In light of these previous findings the increased activation in the superior temporal region for congruent stimuli in the univariate analysis suggests that audiovisual congruency leads to engagement of multisensory integration areas. This notion is further substantiated by the connectivity analysis (Figure 4B). Placing a seed in the left STS region revealed a widespread connectivity pattern for the congruent stimuli: Besides subcortical key players of the striato-thalamo-frontal motor-loops such as the caudate nucleus, putamen, thalamus and cerebellum, this network also included cortical regions in the medial superior frontal gyrus, superior, middle and inferior frontal gyrus, cingulate cortex, pre- and postcentral gyrus and parietal areas. By contrast, the incongruent stimuli engaged a much less widespread network. In particular, no connectivity was observed between the STS and the caudate nucleus and the putamen and the connectivity to the thalamus and cerebellum was less pronounced in comparison to the congruent stimuli. Also, with regard to cortical regions, incongruent stimuli showed a greatly reduced connectivity to frontal areas. This increased recruitment of basal ganglia and frontal motor-related areas was also seen for two additional seed areas (right Brodmann areas 6 and 44, Figure 5).

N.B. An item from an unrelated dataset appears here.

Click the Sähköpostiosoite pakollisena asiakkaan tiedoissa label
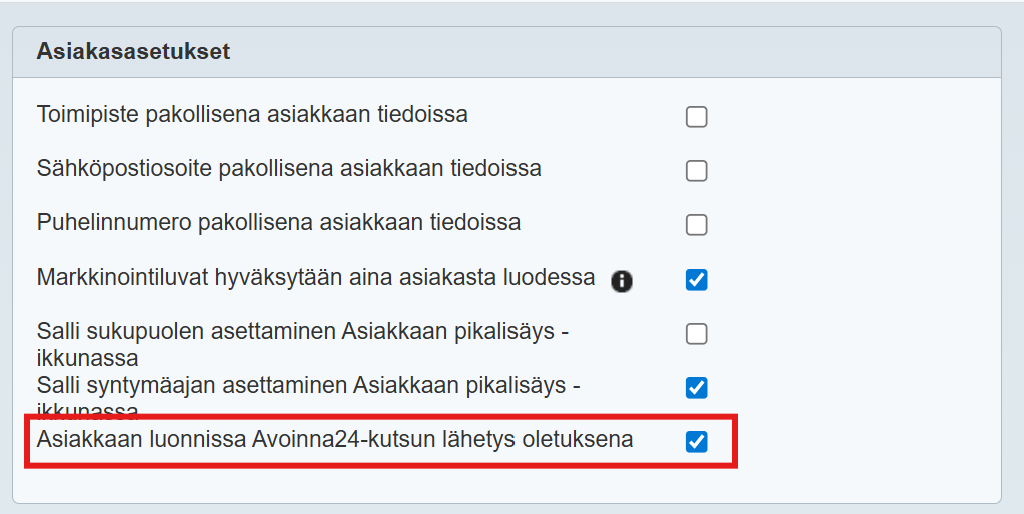This screenshot has height=514, width=1024. tap(289, 169)
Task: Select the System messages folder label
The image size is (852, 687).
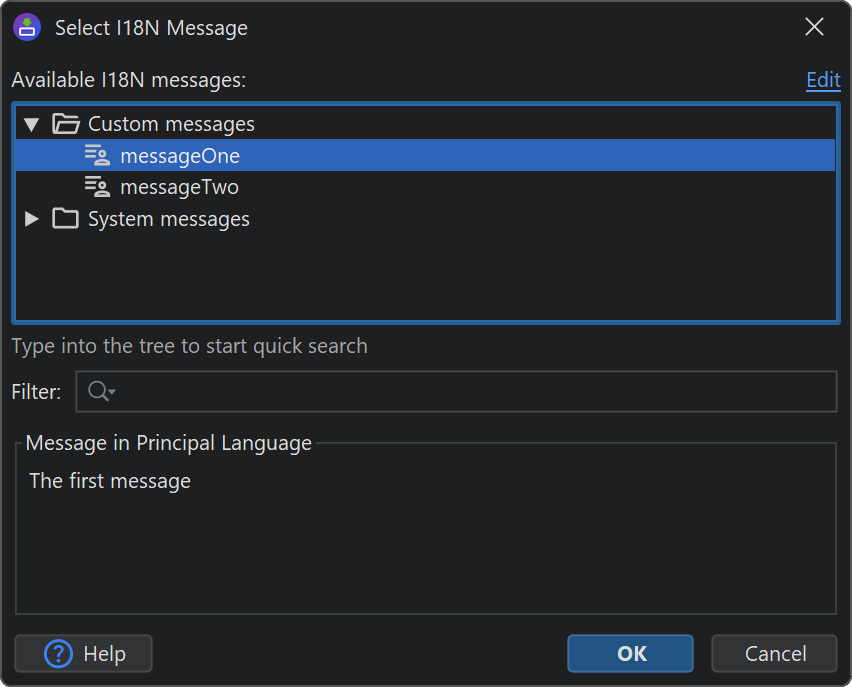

We would like to discuss the current patterns with regard to two topics: action observation and audiovisual integration. It has been proposed that the brain of an observer who observes someone else performing an action may simulate the performance [36] using a special neural system that has been termed the mirror neuron system [3743]. The classical studies by Rizzolatti’s group have shown that the premotor and parietal cortex of monkeys harbours mirror neurons which discharge not only when the monkey performs an action but also when the monkey observes another monkey or an experimenter performing the same action [40, 41, 44]. Numerous brain imaging studies have suggested that a similar mirror neuron system exists in humans and comprises premotor cortex, parietal areas and the superior temporal sulcus (STS) [38, 4550]

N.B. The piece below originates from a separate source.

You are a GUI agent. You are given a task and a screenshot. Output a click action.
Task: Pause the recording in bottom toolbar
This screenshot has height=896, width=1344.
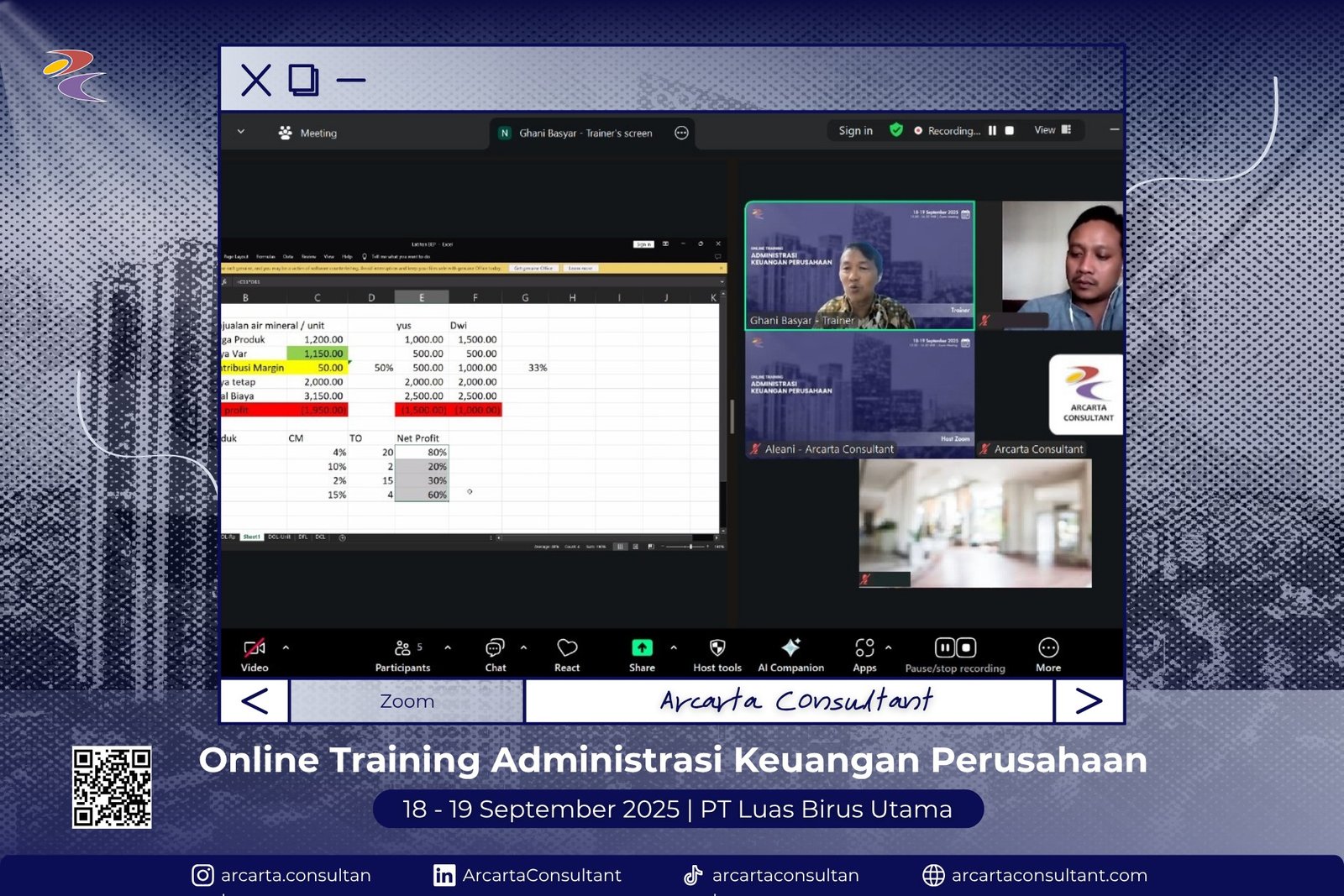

With regard to the stimuli of the current study it is important that while observing the actions of an artificial handled to less activation of the mirror system than watching real hand actions [51, 52], biomechanically possible actions (as used in the present study) give rise to robust activations compared to impossible movements [53]. Systematic manipulation of the stimuli further suggests that the human mirror system reflects the overlap between an observed action and the motor repertoire of the observer [54].

The current study revealed robust activation of major hubs of the human action observation system. In particular, the connectivity analysis showed that the STS during observation of the breast-stroking movement was intimately connected to frontal (including Brodmann areas 44 and 45) and parietal cortical areas that have been previously found in relation to action observation.

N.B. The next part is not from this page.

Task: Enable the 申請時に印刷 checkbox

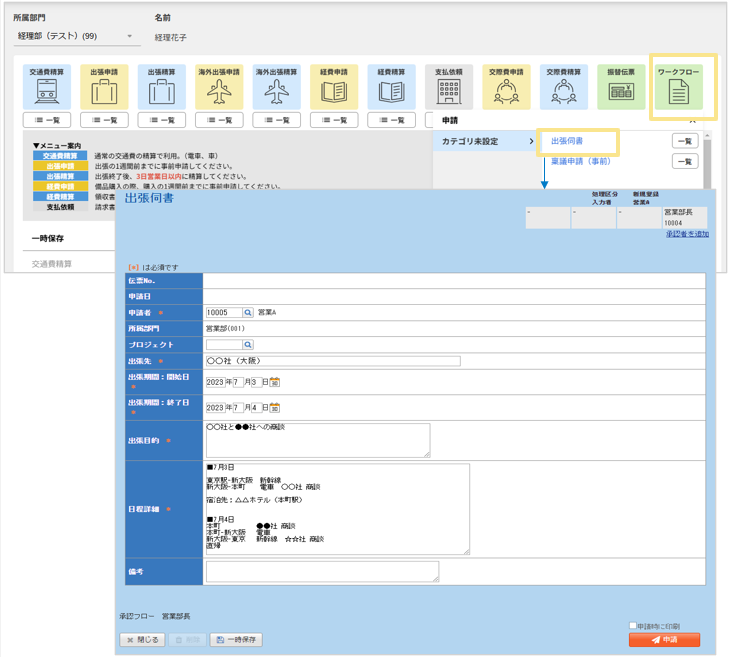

Importantly, we also found that congruent sonification compared to incongruent concurrent sounds led to increased activation in parts of the mirror neuron system including the frontal operculum, inferior parietal lobule and the superior temporal areas. The superior temporal area has been identified as being important for a number of complex cognitive processes: It has been found active during the processing of biological motion [55, 56] and, emanating from this more basic capability, social perception [5759]. As pointed out in the introduction, it has also been identified as important for audiovisual integration [25, 6062]. An integrative view of the functions of this area has been provided by Hein and Knight [63]. What is more, the connectivity analysis using the left STS as a seed region revealed a more robust and widespread connectivity for congruent compared to incongruent stimuli. Interestingly, trials with congruent sonification also showed connectivity to subcortical structures known to be part of the striato-thalamo-frontal motor loops, i.e. the caudate nucleus, putamen and the thalamus.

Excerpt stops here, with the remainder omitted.